Cette visualisation de données fondée sur le modèle des chercheurs montre la prédominance de quatre modes musicaux différents (indiqués en rouge, vert, violet et bleu) pendant la Renaissance. © DCML / EPFL

Ecoute (et apprentissage) automatique

Les chercheurs ont utilisé une modélisation mathématique pour déduire à la fois le nombre de modes et leurs caractéristiques lors de ces cinq périodes historiques de la musique classique occidentale. Leur travail a fourni des visualisations de données novatrices, en montrant comment des compositeurs de la Renaissance, comme Giovanni Pierluigi da Palestrina, avaient tendance à utiliser quatre modes, tandis que ceux de la période baroque, comme Jean-Sébastien Bach, se concentraient sur les modes mineur et majeur. Constat intéressant, les chercheurs n’ont pas réussi à identifier une séparation claire entre les modes dans la musique complexe des compositeurs de la fin du romantisme, tels que Franz Liszt.

Daniel Harasim explique que l’approche du DCML est unique parce que c’est la première fois que des données non étiquetées sont utilisées pour analyser des modes. Cela signifie que les morceaux constituant leur ensemble de données n’ont pas été classifiés au préalable selon les modes.

«Nous voulions savoir ce que ça donnerait si nous laissions l’ordinateur analyser les données sans influence humaine. Nous avons donc appliqué des méthodes de machine learning non supervisé, dans lesquelles l’ordinateur “écoute” de la musique et détermine par lui-même les modes, sans étiquette de métadonnées.»

Quoiqu’elle soit bien plus complexe à réaliser, cette approche non supervisée a produit des résultats particulièrement intéressants, qui, selon Daniel Harasim, sont plus «plausibles sur le plan cognitif» par rapport à la manière des humains d’écouter et d’interpréter de la musique.

«Nous savons qu’une structure musicale peut être très complexe et que les musiciens ont besoin d’années d’entraînement.
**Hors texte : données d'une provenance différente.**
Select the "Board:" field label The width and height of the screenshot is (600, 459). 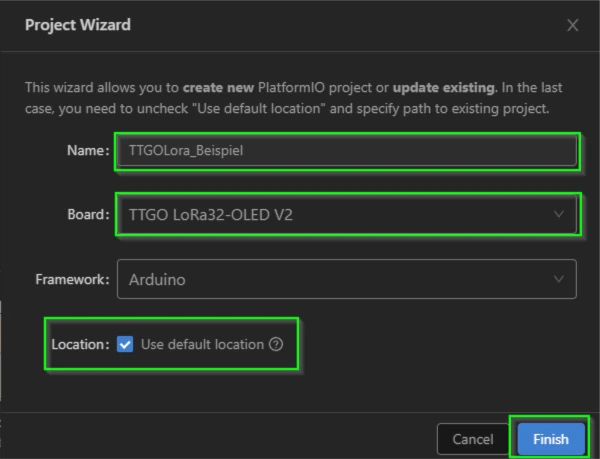point(88,214)
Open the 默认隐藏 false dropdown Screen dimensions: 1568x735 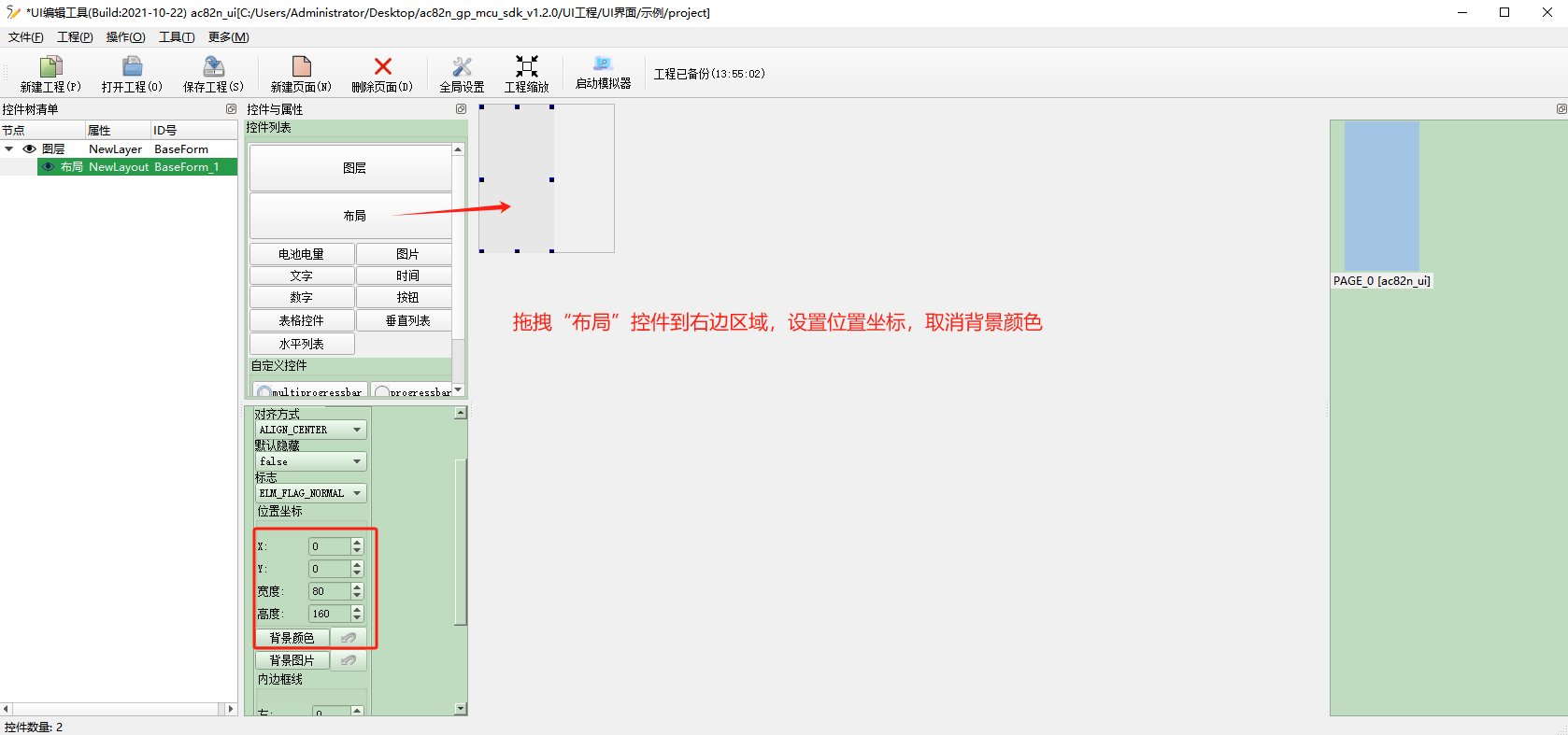pos(310,461)
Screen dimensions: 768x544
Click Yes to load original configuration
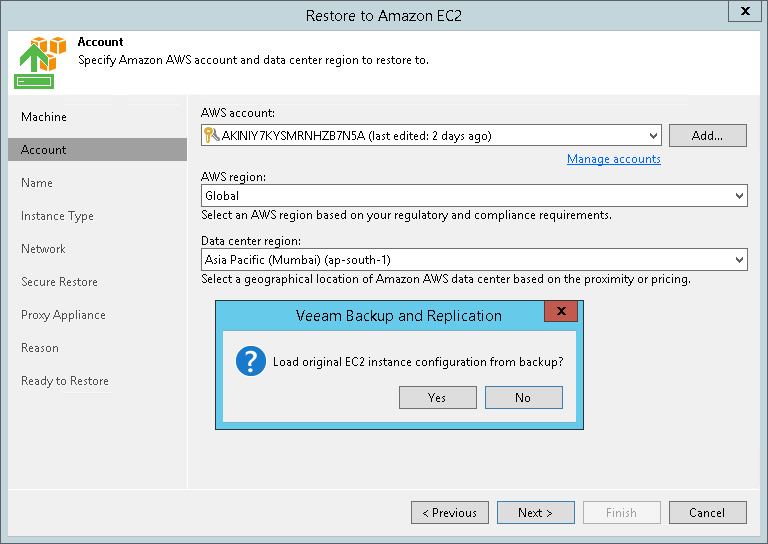pos(437,398)
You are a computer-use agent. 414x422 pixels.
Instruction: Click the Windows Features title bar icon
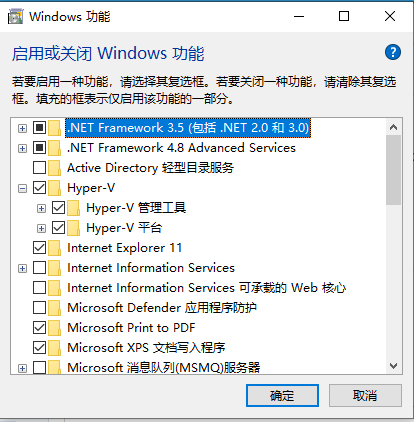click(x=15, y=16)
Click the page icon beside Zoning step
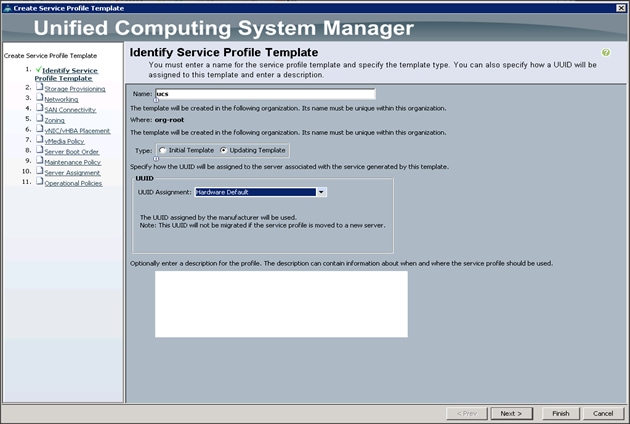 [39, 118]
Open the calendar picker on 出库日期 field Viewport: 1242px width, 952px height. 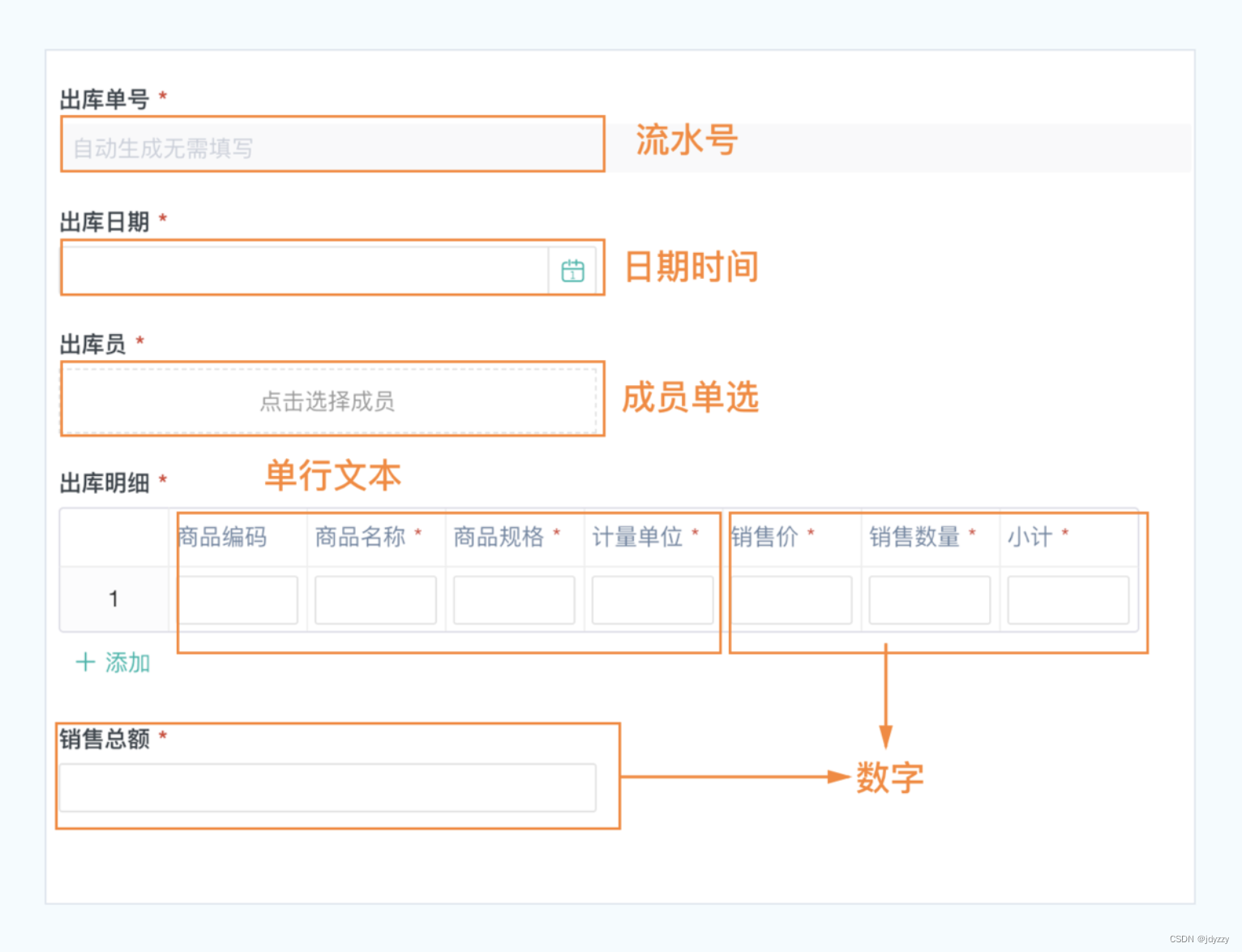[573, 269]
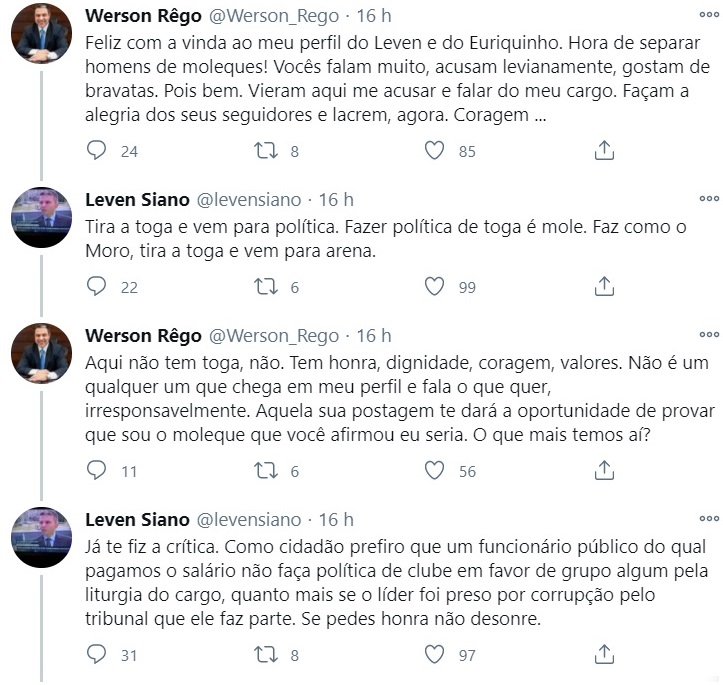Screen dimensions: 723x685
Task: Like the tweet with 99 likes
Action: 434,286
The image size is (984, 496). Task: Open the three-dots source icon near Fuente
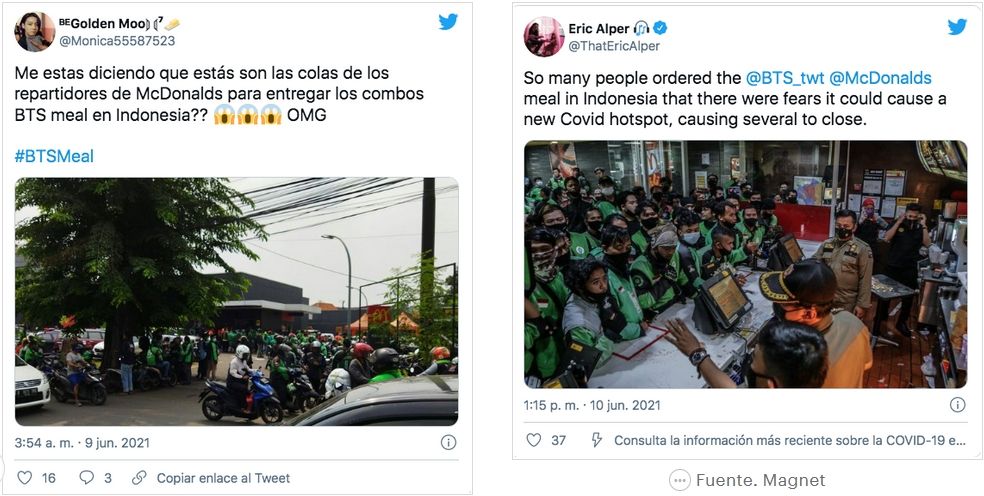[x=680, y=480]
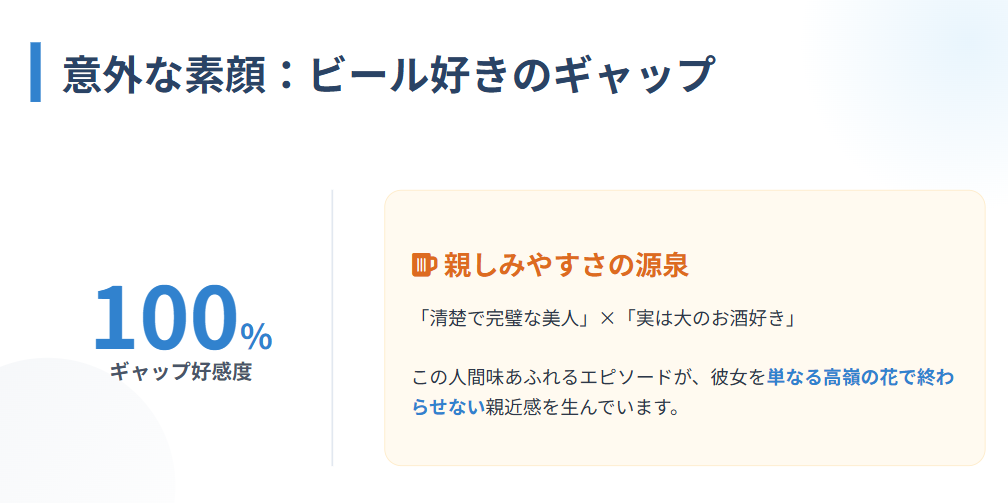The width and height of the screenshot is (1008, 503).
Task: Select the 親しみやすさの源泉 heading
Action: point(566,265)
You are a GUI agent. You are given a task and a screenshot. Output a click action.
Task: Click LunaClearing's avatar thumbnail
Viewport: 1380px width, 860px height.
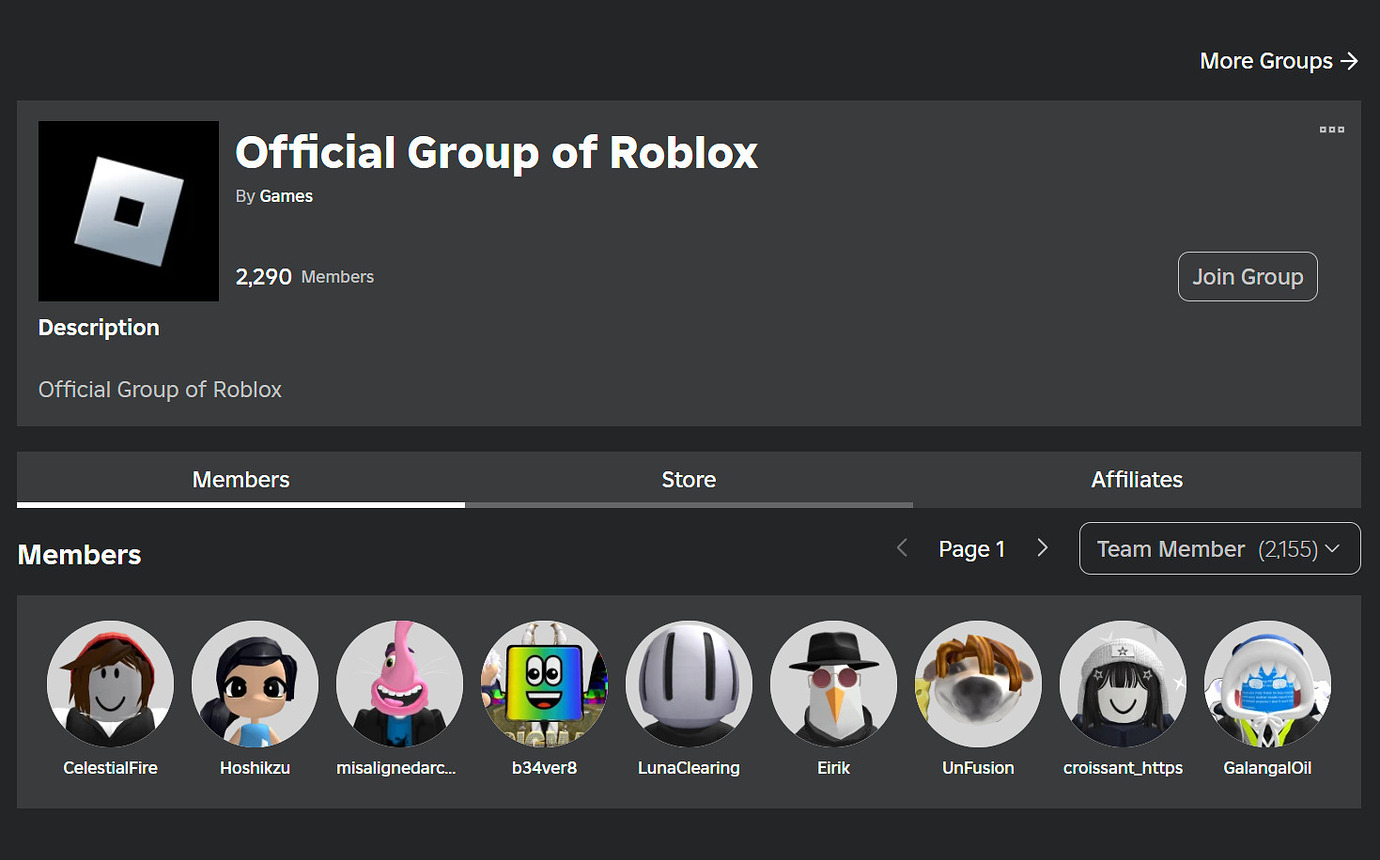pos(689,684)
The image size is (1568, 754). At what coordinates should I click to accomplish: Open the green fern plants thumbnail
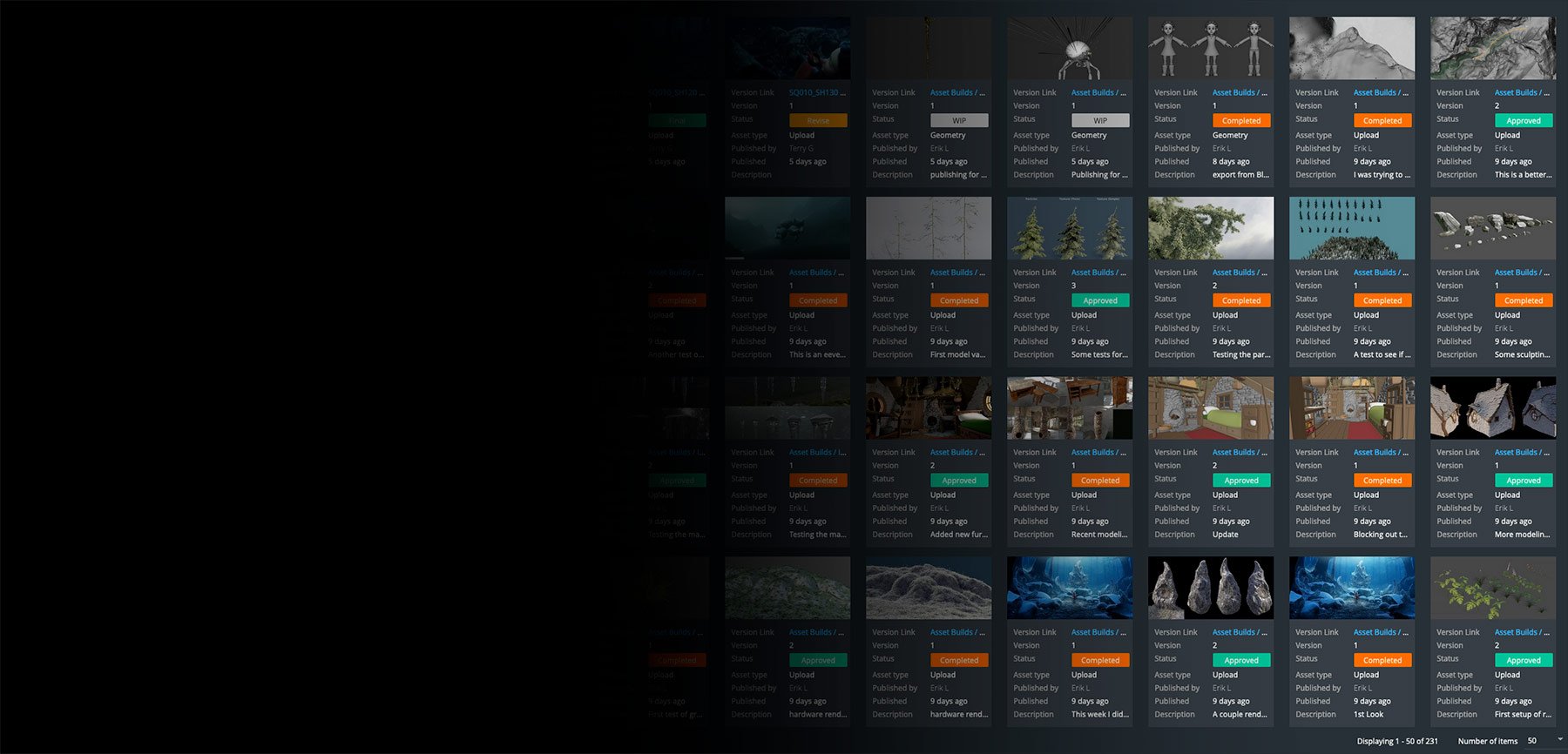1493,588
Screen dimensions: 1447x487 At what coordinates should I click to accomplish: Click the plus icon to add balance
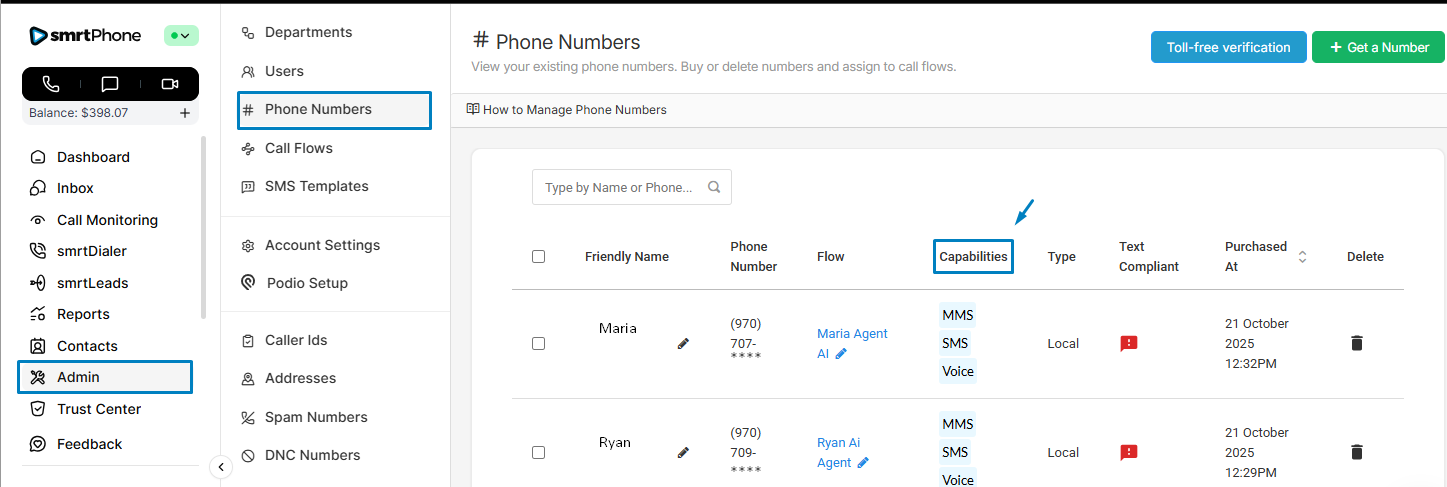tap(185, 113)
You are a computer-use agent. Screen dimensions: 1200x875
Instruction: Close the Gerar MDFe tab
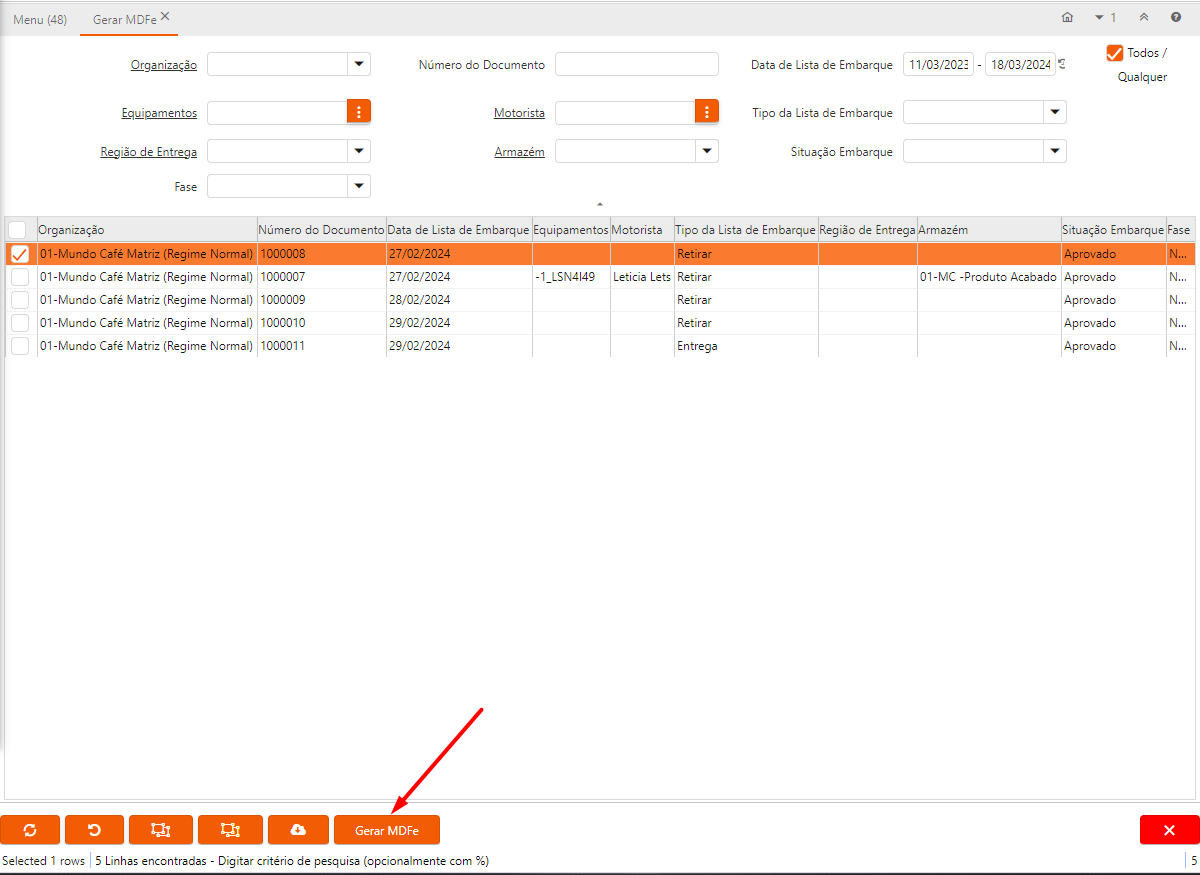click(x=165, y=16)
Mais en même temps, l’apprentissage de ces structures se fait de manière inconsciente, de la même manière qu’un enfant apprend sa langue maternelle. Nous avons donc mis au point un modèle simple pour reconstituer ce processus d’apprentissage, en utilisant une famille de ce qu’on appelle les modèles bayésiens. Ces derniers sont utilisés en sciences cognitives, ce qui nous permet aussi de mobiliser les recherches effectuées dans ce domaine.»

D’un projet de classe à une publication... et au-delà

Daniel Harasim relève avec satisfaction que cette étude est issue d’un projet de classe que lui et ses coauteurs Fabian Moss et Matthias Ramirez ont réalisé ensemble quand ils étaient étudiants dans le cadre du cours Applied Data Analysis de Robert West, professeur à l’EPFL. Il espère poursuivre le projet en appliquant leur approche à d’autres questions et genres musicaux.

«Pour les morceaux dans lesquels les modes changent, il serait intéressant de déterminer à quel point exactement les changements interviennent. J’aimerais aussi appliquer la même méthodologie au jazz, ce sur quoi j’ai mis l’accent dans ma thèse de doctorat, car le jazz recourt à des tonalités bien plus riches que juste deux modes.»